目的 从人胰腺癌细胞系SW1990中分离肿瘤干细胞样侧群(side population,SP)细胞,并进一步研究其生物学特性.方法 细胞常规培养后应用Hoechst 33342和PI染色、荧光激发流式细胞仪检测并分选SP细胞,MTT法检测细胞活性,流式细胞仪分析干细胞标志物CD133的表达,克隆平板测定细胞克隆形成能力,Western blot检测细胞ABC超家族成员G2(ABCG2)蛋白表达.结果 人胰腺癌细胞系SW1990中SP细胞比例为2.70%,可完全被维拉帕米阻断.培养9 d后,SP细胞的A492值为2.1,克隆形成率为(38.7±6.8)%,CD133阳性率为69.63%,均显著高于非SP细胞的0.5,(15.5±2.8)%,16.71%;SP细胞ABCG2表达也较非SP细胞强.结论 胰腺癌细胞系SW1990存在SP细胞.

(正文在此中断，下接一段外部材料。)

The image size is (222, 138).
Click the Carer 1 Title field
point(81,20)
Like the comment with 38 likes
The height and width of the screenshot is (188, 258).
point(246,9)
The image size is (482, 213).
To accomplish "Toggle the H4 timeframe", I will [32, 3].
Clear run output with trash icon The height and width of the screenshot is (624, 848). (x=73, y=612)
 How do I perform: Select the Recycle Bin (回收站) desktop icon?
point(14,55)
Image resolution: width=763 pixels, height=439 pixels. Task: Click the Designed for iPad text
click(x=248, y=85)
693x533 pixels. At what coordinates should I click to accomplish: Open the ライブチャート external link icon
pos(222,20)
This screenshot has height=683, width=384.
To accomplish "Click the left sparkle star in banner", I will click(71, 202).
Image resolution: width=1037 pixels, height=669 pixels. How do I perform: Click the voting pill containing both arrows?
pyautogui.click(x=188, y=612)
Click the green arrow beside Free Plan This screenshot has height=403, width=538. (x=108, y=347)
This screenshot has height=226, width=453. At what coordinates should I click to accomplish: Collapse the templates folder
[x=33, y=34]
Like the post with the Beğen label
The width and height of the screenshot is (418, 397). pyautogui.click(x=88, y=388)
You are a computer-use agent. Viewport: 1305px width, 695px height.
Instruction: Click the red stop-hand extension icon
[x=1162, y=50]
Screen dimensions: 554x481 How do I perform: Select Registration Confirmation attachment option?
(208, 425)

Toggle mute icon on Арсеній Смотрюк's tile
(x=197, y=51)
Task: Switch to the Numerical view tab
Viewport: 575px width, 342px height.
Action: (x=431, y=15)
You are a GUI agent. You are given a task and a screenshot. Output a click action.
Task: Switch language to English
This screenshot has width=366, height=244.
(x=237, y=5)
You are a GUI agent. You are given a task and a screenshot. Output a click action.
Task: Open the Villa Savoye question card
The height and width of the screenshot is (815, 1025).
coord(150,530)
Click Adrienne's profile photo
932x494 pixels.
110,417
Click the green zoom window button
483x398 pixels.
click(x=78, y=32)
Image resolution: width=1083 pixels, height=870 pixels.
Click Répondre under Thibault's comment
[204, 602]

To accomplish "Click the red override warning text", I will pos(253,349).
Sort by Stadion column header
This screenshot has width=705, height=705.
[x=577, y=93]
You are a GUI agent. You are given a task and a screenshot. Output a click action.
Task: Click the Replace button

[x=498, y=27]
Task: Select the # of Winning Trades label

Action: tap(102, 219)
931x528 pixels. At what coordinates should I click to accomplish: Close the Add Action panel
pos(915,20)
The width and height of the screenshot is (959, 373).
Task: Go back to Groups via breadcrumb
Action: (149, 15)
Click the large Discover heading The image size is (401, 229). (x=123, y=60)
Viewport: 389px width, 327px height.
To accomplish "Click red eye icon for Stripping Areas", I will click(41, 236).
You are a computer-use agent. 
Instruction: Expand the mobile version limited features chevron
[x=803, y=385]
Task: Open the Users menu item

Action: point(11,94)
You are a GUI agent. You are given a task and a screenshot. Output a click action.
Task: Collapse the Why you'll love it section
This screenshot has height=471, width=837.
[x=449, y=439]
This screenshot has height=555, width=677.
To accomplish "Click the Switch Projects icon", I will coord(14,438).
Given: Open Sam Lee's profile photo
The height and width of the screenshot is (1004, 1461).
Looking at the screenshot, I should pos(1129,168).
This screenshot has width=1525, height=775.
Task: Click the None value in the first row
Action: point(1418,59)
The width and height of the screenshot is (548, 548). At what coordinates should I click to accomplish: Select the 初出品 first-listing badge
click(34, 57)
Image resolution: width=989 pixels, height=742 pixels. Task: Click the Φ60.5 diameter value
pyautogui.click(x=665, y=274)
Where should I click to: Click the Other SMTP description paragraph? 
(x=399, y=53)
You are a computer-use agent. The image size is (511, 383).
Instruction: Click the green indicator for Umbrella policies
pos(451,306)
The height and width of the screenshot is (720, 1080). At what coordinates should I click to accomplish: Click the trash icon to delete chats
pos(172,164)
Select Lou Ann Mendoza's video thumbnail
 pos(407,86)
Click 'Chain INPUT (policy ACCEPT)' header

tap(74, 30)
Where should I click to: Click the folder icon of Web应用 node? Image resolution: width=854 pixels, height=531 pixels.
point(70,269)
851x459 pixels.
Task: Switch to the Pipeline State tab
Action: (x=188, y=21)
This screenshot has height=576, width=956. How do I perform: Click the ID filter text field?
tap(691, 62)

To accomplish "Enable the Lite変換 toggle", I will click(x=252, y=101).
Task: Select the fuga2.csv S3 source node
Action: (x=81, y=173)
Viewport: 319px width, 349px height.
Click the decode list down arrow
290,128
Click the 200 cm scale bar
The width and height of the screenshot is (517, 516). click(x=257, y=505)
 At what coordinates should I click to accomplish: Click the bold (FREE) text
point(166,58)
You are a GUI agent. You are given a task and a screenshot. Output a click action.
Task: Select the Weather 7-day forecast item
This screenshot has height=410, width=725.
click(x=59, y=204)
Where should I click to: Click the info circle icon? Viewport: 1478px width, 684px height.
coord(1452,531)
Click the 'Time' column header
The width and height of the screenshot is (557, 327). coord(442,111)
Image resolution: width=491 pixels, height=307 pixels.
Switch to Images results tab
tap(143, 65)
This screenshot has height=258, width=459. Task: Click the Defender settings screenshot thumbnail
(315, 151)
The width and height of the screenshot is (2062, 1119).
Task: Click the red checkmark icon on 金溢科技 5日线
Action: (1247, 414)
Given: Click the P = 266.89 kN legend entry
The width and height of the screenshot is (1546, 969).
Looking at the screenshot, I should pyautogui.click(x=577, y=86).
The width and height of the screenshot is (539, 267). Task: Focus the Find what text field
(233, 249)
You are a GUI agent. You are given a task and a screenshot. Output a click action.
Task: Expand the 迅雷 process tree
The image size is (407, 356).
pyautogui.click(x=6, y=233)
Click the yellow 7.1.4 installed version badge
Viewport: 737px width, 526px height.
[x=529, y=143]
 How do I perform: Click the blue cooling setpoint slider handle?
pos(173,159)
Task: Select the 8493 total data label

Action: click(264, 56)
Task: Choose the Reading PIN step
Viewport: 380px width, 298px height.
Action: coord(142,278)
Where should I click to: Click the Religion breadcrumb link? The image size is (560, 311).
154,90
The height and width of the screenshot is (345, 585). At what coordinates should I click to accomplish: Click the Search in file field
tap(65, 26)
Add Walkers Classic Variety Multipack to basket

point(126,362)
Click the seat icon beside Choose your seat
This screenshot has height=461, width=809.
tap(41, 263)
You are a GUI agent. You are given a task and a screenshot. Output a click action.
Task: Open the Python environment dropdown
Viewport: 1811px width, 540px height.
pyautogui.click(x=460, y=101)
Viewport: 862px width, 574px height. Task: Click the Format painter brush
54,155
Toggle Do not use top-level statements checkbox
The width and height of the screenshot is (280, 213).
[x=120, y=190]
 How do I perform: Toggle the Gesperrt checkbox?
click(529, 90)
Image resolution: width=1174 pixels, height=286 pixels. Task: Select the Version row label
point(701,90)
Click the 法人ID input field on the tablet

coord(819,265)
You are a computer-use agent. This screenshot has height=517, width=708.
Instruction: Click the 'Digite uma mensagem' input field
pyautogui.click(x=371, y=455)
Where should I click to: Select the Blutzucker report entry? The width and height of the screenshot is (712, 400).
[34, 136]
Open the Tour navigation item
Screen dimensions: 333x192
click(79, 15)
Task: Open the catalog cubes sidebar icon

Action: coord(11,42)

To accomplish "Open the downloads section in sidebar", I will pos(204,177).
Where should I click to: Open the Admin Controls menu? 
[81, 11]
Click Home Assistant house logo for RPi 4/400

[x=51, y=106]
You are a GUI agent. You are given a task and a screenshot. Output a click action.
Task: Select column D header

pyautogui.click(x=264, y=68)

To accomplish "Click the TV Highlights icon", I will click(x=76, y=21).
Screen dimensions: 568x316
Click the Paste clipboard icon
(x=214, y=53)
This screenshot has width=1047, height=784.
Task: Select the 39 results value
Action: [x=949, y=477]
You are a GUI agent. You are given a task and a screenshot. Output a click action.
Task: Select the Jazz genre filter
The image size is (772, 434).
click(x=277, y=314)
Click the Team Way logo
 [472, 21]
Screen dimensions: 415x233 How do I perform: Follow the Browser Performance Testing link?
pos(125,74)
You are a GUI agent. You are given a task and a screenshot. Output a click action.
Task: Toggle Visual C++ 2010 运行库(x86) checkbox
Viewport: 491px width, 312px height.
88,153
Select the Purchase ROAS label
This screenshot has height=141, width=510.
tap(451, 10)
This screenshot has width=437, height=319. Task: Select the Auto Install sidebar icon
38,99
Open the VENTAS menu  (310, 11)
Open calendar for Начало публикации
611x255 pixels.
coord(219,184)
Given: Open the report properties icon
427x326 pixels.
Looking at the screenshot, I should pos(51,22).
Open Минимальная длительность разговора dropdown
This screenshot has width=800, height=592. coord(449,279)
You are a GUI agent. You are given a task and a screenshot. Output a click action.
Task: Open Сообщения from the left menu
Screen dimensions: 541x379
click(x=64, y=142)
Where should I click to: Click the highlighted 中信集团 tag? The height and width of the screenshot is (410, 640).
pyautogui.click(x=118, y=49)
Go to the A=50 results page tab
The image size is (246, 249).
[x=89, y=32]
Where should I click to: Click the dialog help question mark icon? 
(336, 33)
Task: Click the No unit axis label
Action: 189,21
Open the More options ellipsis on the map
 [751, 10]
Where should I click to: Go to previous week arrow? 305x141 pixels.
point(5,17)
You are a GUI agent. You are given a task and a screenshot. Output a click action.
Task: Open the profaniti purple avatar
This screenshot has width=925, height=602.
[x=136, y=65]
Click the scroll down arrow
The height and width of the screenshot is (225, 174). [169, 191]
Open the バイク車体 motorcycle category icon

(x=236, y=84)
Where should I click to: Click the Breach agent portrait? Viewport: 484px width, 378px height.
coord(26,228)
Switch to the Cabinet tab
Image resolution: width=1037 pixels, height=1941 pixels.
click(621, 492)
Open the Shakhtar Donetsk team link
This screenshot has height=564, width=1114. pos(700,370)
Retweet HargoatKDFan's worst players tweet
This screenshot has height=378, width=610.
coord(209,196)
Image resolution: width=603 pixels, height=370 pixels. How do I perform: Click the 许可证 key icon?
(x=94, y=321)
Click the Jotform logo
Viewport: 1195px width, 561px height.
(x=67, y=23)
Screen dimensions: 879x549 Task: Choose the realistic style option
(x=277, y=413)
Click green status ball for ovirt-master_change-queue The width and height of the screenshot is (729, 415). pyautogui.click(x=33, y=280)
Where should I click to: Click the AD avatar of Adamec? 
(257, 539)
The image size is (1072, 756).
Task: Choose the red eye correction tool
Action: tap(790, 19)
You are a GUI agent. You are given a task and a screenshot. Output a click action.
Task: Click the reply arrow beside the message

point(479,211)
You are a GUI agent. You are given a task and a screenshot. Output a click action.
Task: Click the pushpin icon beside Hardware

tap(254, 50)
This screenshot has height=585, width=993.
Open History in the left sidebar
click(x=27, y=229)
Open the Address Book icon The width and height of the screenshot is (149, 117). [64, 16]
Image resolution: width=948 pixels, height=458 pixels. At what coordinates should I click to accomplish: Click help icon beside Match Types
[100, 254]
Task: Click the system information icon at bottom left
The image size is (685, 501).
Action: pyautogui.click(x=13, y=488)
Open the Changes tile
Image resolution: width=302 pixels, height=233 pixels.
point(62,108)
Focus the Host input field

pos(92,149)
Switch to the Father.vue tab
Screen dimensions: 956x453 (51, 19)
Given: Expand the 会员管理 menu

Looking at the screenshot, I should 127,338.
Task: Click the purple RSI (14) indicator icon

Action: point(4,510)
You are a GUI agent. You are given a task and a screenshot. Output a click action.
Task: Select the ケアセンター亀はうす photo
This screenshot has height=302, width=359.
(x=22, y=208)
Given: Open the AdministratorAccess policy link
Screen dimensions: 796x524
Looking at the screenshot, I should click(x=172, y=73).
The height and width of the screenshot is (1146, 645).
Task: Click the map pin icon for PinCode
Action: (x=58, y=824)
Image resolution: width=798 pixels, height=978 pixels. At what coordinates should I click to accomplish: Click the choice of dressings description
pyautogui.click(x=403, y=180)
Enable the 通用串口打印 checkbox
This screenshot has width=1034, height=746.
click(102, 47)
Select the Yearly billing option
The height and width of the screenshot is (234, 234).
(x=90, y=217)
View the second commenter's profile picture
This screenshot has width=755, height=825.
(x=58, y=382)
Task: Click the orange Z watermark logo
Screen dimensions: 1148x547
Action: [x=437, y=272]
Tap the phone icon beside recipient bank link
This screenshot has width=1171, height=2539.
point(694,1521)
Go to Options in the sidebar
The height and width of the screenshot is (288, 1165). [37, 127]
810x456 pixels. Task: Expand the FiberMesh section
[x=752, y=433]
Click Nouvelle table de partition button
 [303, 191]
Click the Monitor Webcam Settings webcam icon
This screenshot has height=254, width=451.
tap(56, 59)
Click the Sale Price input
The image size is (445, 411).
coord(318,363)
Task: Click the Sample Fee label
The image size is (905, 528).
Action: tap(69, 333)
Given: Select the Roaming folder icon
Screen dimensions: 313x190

Identification of side population cells like cancer stem cell in human pancreatic cancer cell line SW1990

Objective To isolate and identify side population (SP) cells like cancer stem cell from human pancreatic cancer cell line SW1990, for the purpose of further evaluation of their biological characteristics. Methods Cell suspension was stained with Hoechst 33342 and PI. Then SP cells were analyzed in the fluorescence activated cell sorter. Cell growth viability was measured by MTT. Stem cell marker CD133 was determined by flow cytometry. Cloning forming efficiency was determined by cloning plating. Expression of ABCG2 protein was detected by Western blot analysis. Results The proportion of SP cells was 2.7%, however it could be completely blocked by verapamil. 9 days later, the value of A492 of SP cells was 2.1, the cloning forming efficiency was (38.7 ± 6.8) % , the positive rate of CD133 was 69.63%, which were significantly higher than cells 0. 5, ( 15.5 ± 2.8)%, 16.71% of corresponding non-SP( P <0.05). The expression of ABCG2 in SP cells was significantly higher than that in non-SP cells. Conclusions SP cells existed in human pancreatic cancer cells SW1990.